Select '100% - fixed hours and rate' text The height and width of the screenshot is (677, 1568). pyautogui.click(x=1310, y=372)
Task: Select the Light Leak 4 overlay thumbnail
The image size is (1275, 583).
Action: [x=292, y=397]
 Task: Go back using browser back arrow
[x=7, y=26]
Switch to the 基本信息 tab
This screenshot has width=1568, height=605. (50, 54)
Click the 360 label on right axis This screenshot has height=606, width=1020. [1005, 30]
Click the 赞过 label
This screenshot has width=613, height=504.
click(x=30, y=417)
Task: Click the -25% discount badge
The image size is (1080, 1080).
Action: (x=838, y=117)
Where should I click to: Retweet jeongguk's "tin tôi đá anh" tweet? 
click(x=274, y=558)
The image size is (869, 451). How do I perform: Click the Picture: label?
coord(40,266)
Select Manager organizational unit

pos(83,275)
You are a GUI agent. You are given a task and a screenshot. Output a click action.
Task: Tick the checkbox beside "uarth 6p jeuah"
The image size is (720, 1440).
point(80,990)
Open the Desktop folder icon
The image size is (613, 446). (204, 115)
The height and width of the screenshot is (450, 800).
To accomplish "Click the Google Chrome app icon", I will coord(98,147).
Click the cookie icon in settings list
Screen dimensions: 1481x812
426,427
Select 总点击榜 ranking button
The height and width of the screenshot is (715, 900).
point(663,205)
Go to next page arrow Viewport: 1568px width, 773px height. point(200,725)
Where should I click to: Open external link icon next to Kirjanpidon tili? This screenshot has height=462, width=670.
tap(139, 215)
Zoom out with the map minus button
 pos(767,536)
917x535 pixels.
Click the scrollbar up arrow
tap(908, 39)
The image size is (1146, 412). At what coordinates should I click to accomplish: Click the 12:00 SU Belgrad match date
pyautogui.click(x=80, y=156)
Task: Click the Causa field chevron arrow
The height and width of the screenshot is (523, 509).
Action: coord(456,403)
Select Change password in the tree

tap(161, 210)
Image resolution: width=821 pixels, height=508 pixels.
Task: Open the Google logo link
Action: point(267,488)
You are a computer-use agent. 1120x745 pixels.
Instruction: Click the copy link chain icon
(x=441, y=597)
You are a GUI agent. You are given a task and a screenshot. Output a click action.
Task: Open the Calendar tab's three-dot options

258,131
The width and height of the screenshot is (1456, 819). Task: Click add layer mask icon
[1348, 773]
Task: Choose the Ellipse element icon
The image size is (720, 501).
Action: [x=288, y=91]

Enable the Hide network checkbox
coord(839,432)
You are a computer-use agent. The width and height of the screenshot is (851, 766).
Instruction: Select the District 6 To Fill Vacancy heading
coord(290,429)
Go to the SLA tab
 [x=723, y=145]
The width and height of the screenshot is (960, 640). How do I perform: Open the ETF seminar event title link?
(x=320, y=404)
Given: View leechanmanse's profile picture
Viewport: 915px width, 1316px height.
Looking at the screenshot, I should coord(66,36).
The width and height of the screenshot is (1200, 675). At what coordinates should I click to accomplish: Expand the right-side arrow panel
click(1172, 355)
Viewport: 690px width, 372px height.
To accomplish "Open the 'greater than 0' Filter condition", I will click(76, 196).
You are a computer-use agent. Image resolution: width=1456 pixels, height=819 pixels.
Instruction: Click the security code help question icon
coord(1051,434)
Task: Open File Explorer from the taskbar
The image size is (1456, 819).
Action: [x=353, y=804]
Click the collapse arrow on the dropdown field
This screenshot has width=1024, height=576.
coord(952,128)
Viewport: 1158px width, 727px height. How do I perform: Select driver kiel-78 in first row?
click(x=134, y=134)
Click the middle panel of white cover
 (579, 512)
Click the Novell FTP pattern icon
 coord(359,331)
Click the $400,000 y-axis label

★ ★ ★ ★ ★

__WHAT YOU SHOULD DO__: Could you reproduce all of the material above, word for word and line for line?

__COMPLETE RESPONSE__:
Select '100% - fixed hours and rate' text The height and width of the screenshot is (677, 1568). pyautogui.click(x=1310, y=372)
Task: Select the Light Leak 4 overlay thumbnail
The image size is (1275, 583).
Action: [x=292, y=397]
 Task: Go back using browser back arrow
[x=7, y=26]
Switch to the 基本信息 tab
This screenshot has width=1568, height=605. (50, 54)
Click the 360 label on right axis This screenshot has height=606, width=1020. [1005, 30]
Click the 赞过 label
This screenshot has width=613, height=504.
click(x=30, y=417)
Task: Click the -25% discount badge
The image size is (1080, 1080).
Action: (x=838, y=117)
Where should I click to: Retweet jeongguk's "tin tôi đá anh" tweet? 
click(x=274, y=558)
The image size is (869, 451). How do I perform: Click the Picture: label?
coord(40,266)
Select Manager organizational unit

pos(83,275)
You are a GUI agent. You are given a task and a screenshot. Output a click action.
Task: Tick the checkbox beside "uarth 6p jeuah"
The image size is (720, 1440).
point(80,990)
Open the Desktop folder icon
The image size is (613, 446). (204, 115)
The height and width of the screenshot is (450, 800).
To accomplish "Click the Google Chrome app icon", I will coord(98,147).
Click the cookie icon in settings list
Screen dimensions: 1481x812
426,427
Select 总点击榜 ranking button
The height and width of the screenshot is (715, 900).
point(663,205)
Go to next page arrow Viewport: 1568px width, 773px height. point(200,725)
Where should I click to: Open external link icon next to Kirjanpidon tili? This screenshot has height=462, width=670.
tap(139, 215)
Zoom out with the map minus button
 pos(767,536)
917x535 pixels.
Click the scrollbar up arrow
tap(908, 39)
The image size is (1146, 412). At what coordinates should I click to accomplish: Click the 12:00 SU Belgrad match date
pyautogui.click(x=80, y=156)
Task: Click the Causa field chevron arrow
The height and width of the screenshot is (523, 509).
Action: coord(456,403)
Select Change password in the tree

tap(161, 210)
Image resolution: width=821 pixels, height=508 pixels.
Task: Open the Google logo link
Action: point(267,488)
You are a computer-use agent. 1120x745 pixels.
Instruction: Click the copy link chain icon
(x=441, y=597)
You are a GUI agent. You are given a task and a screenshot. Output a click action.
Task: Open the Calendar tab's three-dot options

258,131
The width and height of the screenshot is (1456, 819). Task: Click add layer mask icon
[1348, 773]
Task: Choose the Ellipse element icon
The image size is (720, 501).
Action: [x=288, y=91]

Enable the Hide network checkbox
coord(839,432)
You are a computer-use agent. The width and height of the screenshot is (851, 766).
Instruction: Select the District 6 To Fill Vacancy heading
coord(290,429)
Go to the SLA tab
 [x=723, y=145]
The width and height of the screenshot is (960, 640). How do I perform: Open the ETF seminar event title link?
(x=320, y=404)
Given: View leechanmanse's profile picture
Viewport: 915px width, 1316px height.
Looking at the screenshot, I should coord(66,36).
The width and height of the screenshot is (1200, 675). At what coordinates should I click to accomplish: Expand the right-side arrow panel
click(1172, 355)
Viewport: 690px width, 372px height.
To accomplish "Open the 'greater than 0' Filter condition", I will click(76, 196).
You are a computer-use agent. Image resolution: width=1456 pixels, height=819 pixels.
Instruction: Click the security code help question icon
coord(1051,434)
Task: Open File Explorer from the taskbar
The image size is (1456, 819).
Action: [x=353, y=804]
Click the collapse arrow on the dropdown field
This screenshot has width=1024, height=576.
coord(952,128)
Viewport: 1158px width, 727px height. How do I perform: Select driver kiel-78 in first row?
click(x=134, y=134)
Click the middle panel of white cover
 (579, 512)
Click the Novell FTP pattern icon
 coord(359,331)
Click the $400,000 y-axis label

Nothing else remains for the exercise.